Task
Please extend the list of book recommendations below, picking up right after its final entry.

Document segment

-*-*-

My brilliant friend by Elena Ferrante
This is my current read and I am really enjoying it. A portrait of a female friendship following the story of two young girls growing up in poverty in 1950’s Naples. Within a few pages it will sweep you back to your own childhood and friends you grew up with. This is a real word of mouth ‘find’. I have read contrasting reviews of it but if you like it you will be absolutely hooked and have to read the rest of the series.
The little Paris bookshop by Nina George
Jean Perdu owns a barge turned bookshop called ‘The Literary Apothecary’ and he has a knack for knowing the exact book for any customer to rescue them from their sorrows. Sadly he has been unable to treat his own sadness. He lost the love of his life when she left him leaving just a letter. After 20 years of denial he decides to read it.
Unexpected lessons in love by Bernardine Bishop
The subject matter is not easy reading but this is probably the late Bernardine Bishop’s most fully realised novel. Combining wit, piercing observation and bittersweet charm Unexpected Lessons in Love will pull you in and won’t let you go. This novel was shortlisted for the 2013 Costa Novel Award.
The improbability of love by Hannah Rothschild
Annie McDee, alone after the end of her long-term relationship and trapped in a dead-end job unearths an old painting in a junk shop while she is waiting to meet her feckless boyfriend. Leaving the store with the picture after spending her savings, she prepares an elaborate dinner for two, only to be stood up, the gift gathering dust on her mantelpiece. But every painting has a story – and if it could speak, what would it tell us? For Annie has stumbled across ‘The Improbability of Love’, a lost masterpiece by Antoine Watteau, one of the most influential French painters of the 18th century.

-*-*-

Dataset extract
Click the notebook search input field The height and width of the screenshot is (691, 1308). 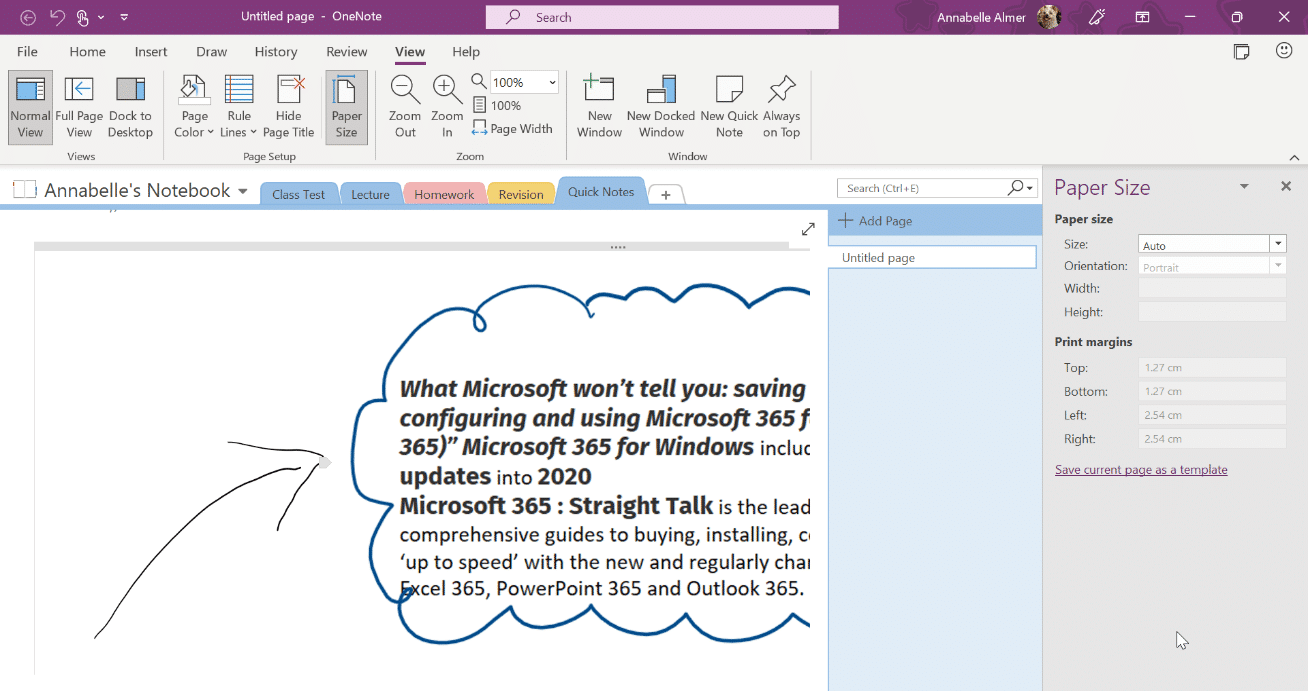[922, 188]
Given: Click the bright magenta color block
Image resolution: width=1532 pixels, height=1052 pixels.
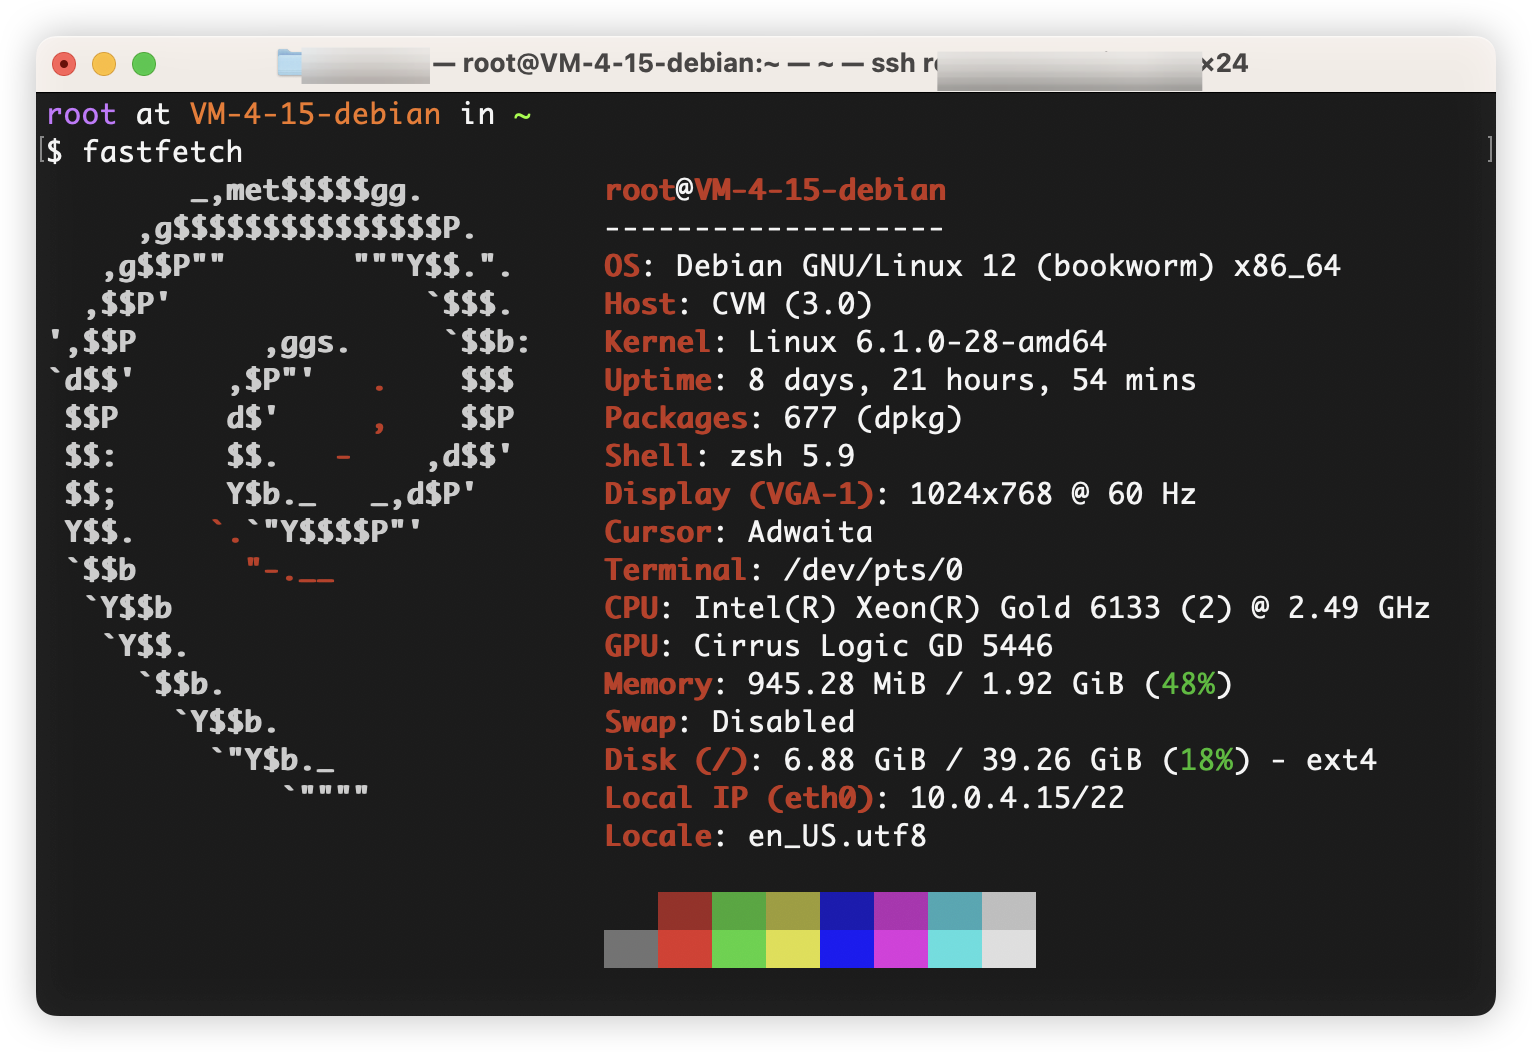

-*-*-

Exercise response
The children act by Ian McEwan
A slim volume if you have just finished The Goldfinch. Sharp characterisation we have come to expect from McEwan and thought provoking on a number of levels. Fiona Maye is a respected High Court judge, renowned for her calm professionalism. But when her husband of 30 years drops a bombshell she finds her life in crisis. At precisely the same time, she is ordered to try a new case. It is an urgent matter of life and death, bringing science and religion into direct conflict – and at its centre is a beautiful adolescent boy with the whole of his life ahead of him. Exactly the kind of case where a small error of judgement might have grave and lasting consequences.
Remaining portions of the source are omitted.